U.S. missiles slammed into three compounds close to the Afghan border Friday, killing 18 people, Pakistani officials said, just a day after the government summoned an U.S. diplomat to protest drone strikes in the country's northwest tribal region.
The drones struck the North Waziristan tribal area, Pakistani media reported.
Friday's strikes were the fourth attack in the span of a week, as well as the most deadly.
The drone campaign has been a source of friction between the U.S. and Pakistan, which sees the strikes as an infringement on its sovereignty.
On Thursday, Pakistan's Foreign Ministry summoned a U.S. diplomat to protest the recent drone strikes.
"A senior U.S. diplomat was called to the Ministry of Foreign Affairs and informed that the drone strikes were unlawful, against international law and a violation of Pakistan's sovereignty. It was emphatically stated that such attacks were unacceptable," the Foreign Ministry said in a statement. The diplomat was not identified.
One day later, Pakistani intelligence officials said American drone-fired missiles hit three militant hideouts in Pakistan's North Waziristan tribal areas.
The officials said each of the three compounds was hit by two missiles.
Fourteen people were also injured in the attack.
The officials spoke on condition of anonymity because they were not authorized to speak to reporters.

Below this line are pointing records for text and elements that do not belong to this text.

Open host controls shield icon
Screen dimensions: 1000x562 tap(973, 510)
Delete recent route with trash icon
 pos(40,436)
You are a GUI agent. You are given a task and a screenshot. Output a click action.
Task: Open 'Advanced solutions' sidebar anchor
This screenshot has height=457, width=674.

There was no immediate comment from the U.S.
Drones 'illegal, unproductive'
Pakistan's foreign ministry spokesman Moazzam Ahmad Khan criticized Friday's strikes during his weekly press briefing in Islamabad.

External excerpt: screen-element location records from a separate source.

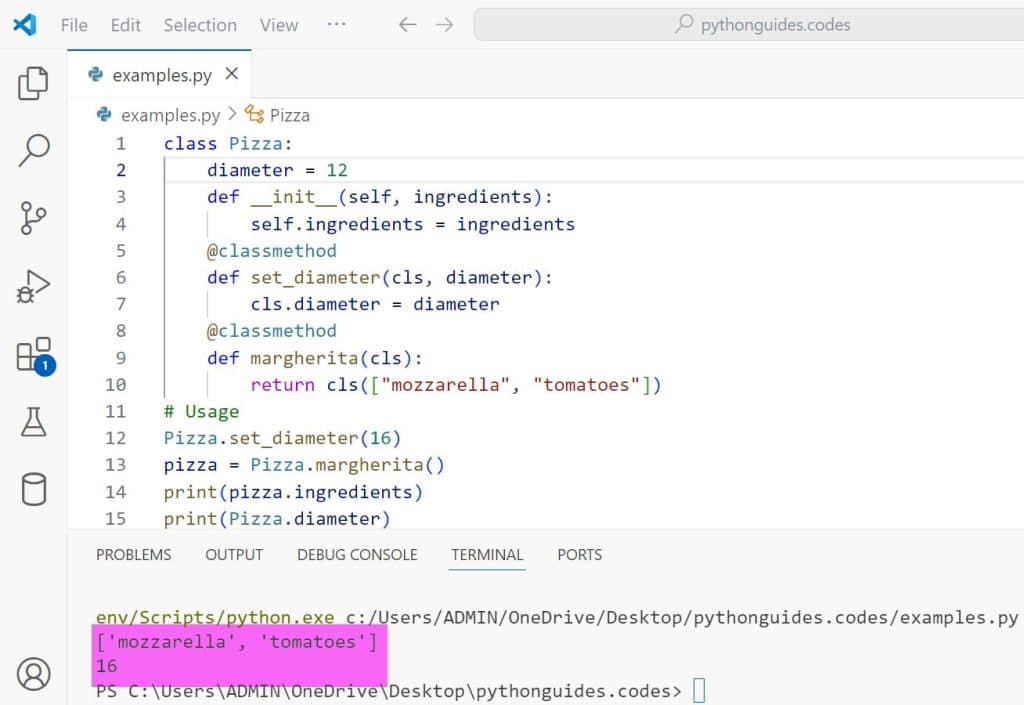Open the Extensions view with badge
The image size is (1024, 705).
33,355
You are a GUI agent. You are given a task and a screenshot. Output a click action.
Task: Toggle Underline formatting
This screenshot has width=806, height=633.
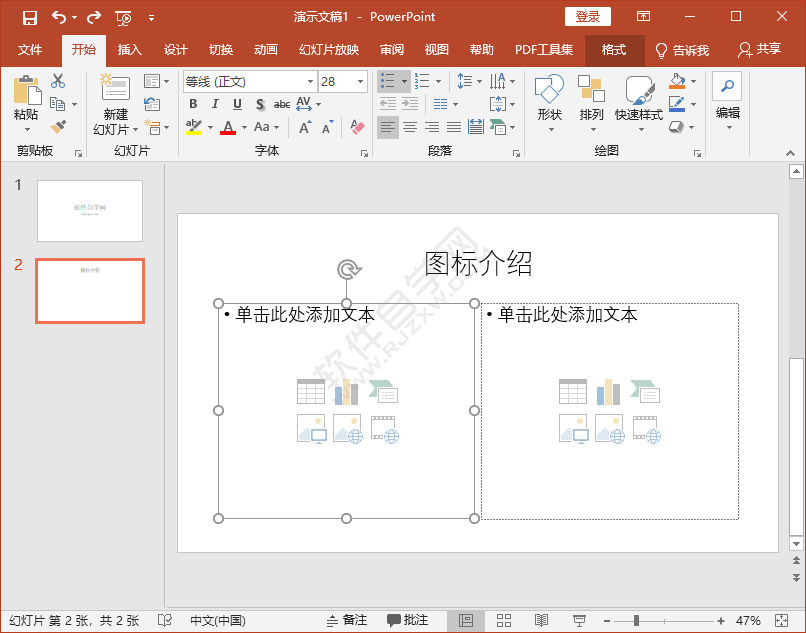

"We regard these strikes as illegal and unproductive," he said.
"These attacks also violate our sovereignty, territorial integrity and are in contravention of international laws.

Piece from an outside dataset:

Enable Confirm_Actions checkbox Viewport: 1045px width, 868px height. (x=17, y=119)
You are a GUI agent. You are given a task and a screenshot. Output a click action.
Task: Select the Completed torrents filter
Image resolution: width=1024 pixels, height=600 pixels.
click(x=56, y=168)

The surge in drone attacks this week has come after reports of a thaw in Islamabad's difficult ties with the United States following a visit to Washington by Pakistan's spymaster, Lieutenant General Zaheer ul-Islam, earlier this month.
Islam's talks with his CIA counterpart were said to have focused on drone strikes.
Khan said Pakistan was working with the U.S. leadership on the drone issue.
"We are working on various proposals and hope to come up to a mutually acceptable solution," he said.
But he refused to discuss the nature of proposals, saying it was difficult for him to share these with the media.
Over 200 people have been killed in drone attacks in the Federally Administered Tribal Areas (FATA) of northwestern Pakistan in 2012.
The United States claims that its airstrikes target militants who cross the border into and out of Afghanistan, but local sources say most of the victims of the attacks have been civilians
Pakistanis have held many demonstrations to condemn the United States' violations of their national sovereignty.
On January 31, President Barack Obama confirmed that the U.S. uses drones in Pakistan and other countries.
In reply to questions about the use of the assassination drones by his administration in a chat with web users on Google+ and YouTube, the U.S. president said, "a lot of these strikes have been in the FATA."